Hansen's Northwest Native Plant Database

 

Wallace W Hansen Northwest Native Plant Journal
Northwest Native Plant Newsletter and Journal, July - August 2000

Contents

1 - "To Do" List For Native Plants for Summer 2000

2 - Pacific Rhododendrons & Western Azalea - Beautiful Natives!

3 - Native Plants As Food For Early Native Americans

4 - Semi-Hardwood Cuttings In July & August

5 - Seductive Beauties Of The Northwest -- Tiger Lilies & Leopard Lilies!

6 - Follow up On Keeping Deer Out Of Your gardens

7 - Modoc Cypress - Beautiful Northwest Cypress

8 -- Personal Notes

9 - Next Issue

 

Pacific Rhododendron (Rhododendron macrophyllum)

1 - "To Do" List For Native Plants For Summer 2000

A - Be careful about using fertilizer for the rest of the year. You do not want to stimulate growth that will put tender growth at risk from early frosts.

B - Get rid of weeds along paths, roads, etc before they go to seed. Cut and haul away, burn (careful!), kill with mild Round Up (nothing stronger), rent some goats, or whatever.

C - Collect seeds of native perennials, shrubs and trees. Dry a bit, label and store and process later as appropriate. As we have discussed many times, some seeds can be planted directly in the fall, other must be treated to break dormancy.

D - Keep watering young plants through August and maybe a bit in September, but then taper off to prepare the plants for first frost.

E - Start planning fall plantings! Mostly plant in late September and October. The ground is warm and even though deciduous plants lose their leaves, the roots will grow and get ready for Spring, 2001!

2 - Pacific Rhododendrons & Western Azaleas- Beautiful Natives!

These two related species really represent the beauty of the northwest.

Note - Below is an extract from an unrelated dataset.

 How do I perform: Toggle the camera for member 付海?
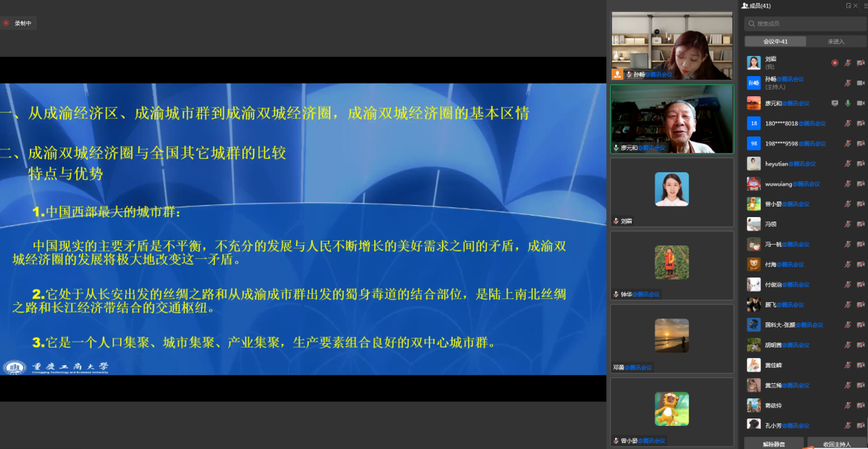pyautogui.click(x=861, y=264)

One is evergreen, one is deciduous. Use these two plants generously in your native gardens and larger projects.

Rhododendron macrophyllum (Pacific Rhododendron)

These beautiful and sturdy evergreen shrubs get to 10 ft. and larger. They thrive from British Columbia to northern California and part way up the Cascades, perhaps to the 1000 ft. level. Sun or shade but seem to prefer light shade, often on the edge of heavily forested areas. Large clumps of pink-purple flowers. This is one of my favorites. You northwest folks should use this Rhodie as your basic larger evergreen shrub. This Rhodie is a "sprouter." If the above ground portion is cut off or burned, it will sprout again - like the mythical Phoenix Bird that arises from the ashes!

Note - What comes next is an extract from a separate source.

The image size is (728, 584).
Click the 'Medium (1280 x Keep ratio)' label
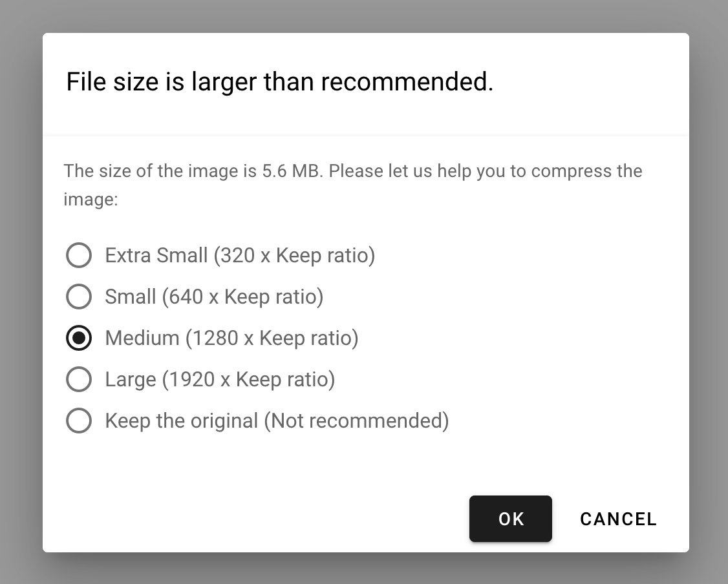tap(231, 338)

Save seeds and grow your own. Collect fresh in the fall and sow at once on a bed of damp, fine peat moss. Do not add any peat moss cover but keep covered with plastic until the seeds germinate. You can also propagate by cuttings or layering.

The Japanese Root Weevil likes Rhodies. Watch for neat square notches in the leaves. This is caused by the insect form of the root weevil - notched leaves may be unsightly but not serious damaged. - The real trouble-makers are the grubs that hatch from the eggs that the flies deposit in the soil at the base of the shrub. These nasty little varmints eat up the roots and may "do in" the plant. Orthene is the best spray for the fly in July and August. To go after the grubs, I suggest beneficial nematodes when the soil is 50 degrees or warmer. They can be purchased in packages, contained on small sponges. Put the sponge in water, stir and pour about one quart around each plant. These beneficial nematodes eat up the grubs.

Use these fine native Rhodies for hedges and borders and in dense clumps at attractive spots in your gardens.

Rhododendron occidentale (Western Azalea)

This is the deciduous cousin of the Pacific Rhodie, but not quite so hardy. Found from southwest Oregon to southern California. A loosely branched shrub to 10 ft. Beautiful white flowers, tinged with pink. Will grow in sun or shade - probably very light shade the best (a little more sun that Pacific Rhodie). I grow from seed, treated almost the same as the Pacific Rhodie, above.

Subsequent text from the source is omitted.